Listen to Ivonne Acosta-Alba, a researcher from CIRAD and lead author of the study, explaining the innovations of using Life Cycle Assessment to evaluate the implementation of CSA practices:
Benefits of LCA4CSA
The method was applied in the Climate-Smart Village (CSV) of Cauca, Colombia, showing the benefits of using LCA to assess CSA, adding a new value compared to other existing methods, since it takes into consideration all production stages “from the “cradle” to the “farm gate”, and even the “grave” if needed.
This means it includes production and transportation of inputs, production on the farm, and transformation of agricultural products and their consumption. Also, it allows relating mitigation to diverse aspects of productivity (food security, yields, income).

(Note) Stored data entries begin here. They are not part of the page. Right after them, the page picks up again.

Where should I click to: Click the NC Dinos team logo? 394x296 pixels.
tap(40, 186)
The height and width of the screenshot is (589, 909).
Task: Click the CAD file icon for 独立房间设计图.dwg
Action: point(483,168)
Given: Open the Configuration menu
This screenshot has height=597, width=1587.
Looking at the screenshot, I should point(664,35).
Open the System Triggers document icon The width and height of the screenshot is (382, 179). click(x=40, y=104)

Finally, this type of methodology for assessment CSA render visible pollution transfers to avoid solving one environmental problem while creating another, for example solving mitigation but increasing problems of eutrophication.
Main results
LCA4CSA is a useful holistic tool for assessing CSA: it evaluates technical options at a production system level, the complex dynamics at a farming system level, what is happening off the farm in order to perform an analysis of the synergies and trade-offs between indicators of the same pillar and between pillars. Having these different levels of analysis help to find solutions more appropriated to each case.